John Steinbeck once said, “What good is the warmth of summer, without the cold of winter to give it sweetness.” It’s a time when moms have no carpools to drive and no schedules to abide by; dads come home early from work; and of course, kids enjoy the freedom of being study-free for three months. We drink sangria with friends on the deck of our lake houses, listen to the sound of kids splashing in the pool, and smell sunscreen mixed with the sweet aroma of popsicle juice. Ah, the sweet and lazy days of summer never felt so good, Steinbeck!
The California writer’s words seem apt for the real estate market right now too, which appears to have woken up from its winter slumber (also known as “the financial crisis”) right as school lets out, temperatures rise, and bathing suits and flip flops replace our usual uniforms. Granted, summer doesn’t officially start until June 21, but it seems California is getting a head start: many parts of the Golden State are “embarking on a stretch of triple-digit days” while simultaneously seeing double digit year-over-year home price gains.
Could summer have arrived early this year? Let’s take a look in the context of the latest real estate headlines.
Even hardest hit areas in the Bay Area (Oakley, Antioch, East Oakland, East Palo Alto and East San Jose) are hot right now as a swarm of move-in buyers and investors compete for a relatively small number of homes for sale, says the San Jose Mercury News.

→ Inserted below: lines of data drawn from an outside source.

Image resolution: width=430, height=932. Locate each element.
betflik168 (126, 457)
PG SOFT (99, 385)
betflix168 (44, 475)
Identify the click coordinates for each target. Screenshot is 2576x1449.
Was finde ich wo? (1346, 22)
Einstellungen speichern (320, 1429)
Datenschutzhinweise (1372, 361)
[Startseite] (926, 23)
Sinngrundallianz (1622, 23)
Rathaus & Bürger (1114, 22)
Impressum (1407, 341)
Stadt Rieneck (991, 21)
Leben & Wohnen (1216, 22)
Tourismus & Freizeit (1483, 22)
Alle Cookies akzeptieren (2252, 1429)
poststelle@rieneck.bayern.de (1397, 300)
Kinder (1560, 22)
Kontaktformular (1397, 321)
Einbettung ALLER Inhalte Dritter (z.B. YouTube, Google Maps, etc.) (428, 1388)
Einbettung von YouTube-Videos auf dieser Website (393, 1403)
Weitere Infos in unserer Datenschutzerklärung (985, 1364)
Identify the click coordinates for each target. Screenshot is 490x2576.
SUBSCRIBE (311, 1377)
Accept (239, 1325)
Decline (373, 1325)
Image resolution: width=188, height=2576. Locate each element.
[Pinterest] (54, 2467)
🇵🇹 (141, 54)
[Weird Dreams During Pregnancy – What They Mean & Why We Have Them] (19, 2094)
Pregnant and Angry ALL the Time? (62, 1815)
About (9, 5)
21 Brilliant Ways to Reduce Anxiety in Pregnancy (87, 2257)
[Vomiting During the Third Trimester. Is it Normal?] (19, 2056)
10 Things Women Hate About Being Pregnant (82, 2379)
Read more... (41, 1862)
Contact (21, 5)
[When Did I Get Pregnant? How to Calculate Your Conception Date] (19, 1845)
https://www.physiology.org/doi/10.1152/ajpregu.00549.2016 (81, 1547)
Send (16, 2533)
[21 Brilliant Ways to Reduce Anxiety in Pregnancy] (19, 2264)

Curious where the best neighborhoods and schools are in the Bay Area? The San Francisco Business Times has the list.
It’s getting hot down in Southern California–and it’s not just the weather. Prices for homes in the Santa Ana-Anaheim-Irvine area grew 20%; while home prices in the L.A.-Long Beach-Glendale area rose 19% and prices in the Riverside-San Bernardino-Ontario area rose 17%, reports Southern California Public Radio.
Are McMansions making a comeback? The Census Bureau thinks so.
According to Emerging Trends in Real Estate, recent job creation should be enough to keep the recovery on track.
We seem to be leaving the legacy of the financial crisis behind as record-low interest rates gradually disappear, says the Washington Post.
Even if mortgage rates are back above 4% for the first time in a year, it’s probably not going to be enough to take the wind out of the sails of the real estate rebound, or so the Wall Street Journal reports.
Are Wall Street investors creating a new bubble? Forbes examines.
Home prices in April grew 3.2% during the month and were up 12.1% from the same period in the prior year–the highest rate since February 2006, reports MarketWatch.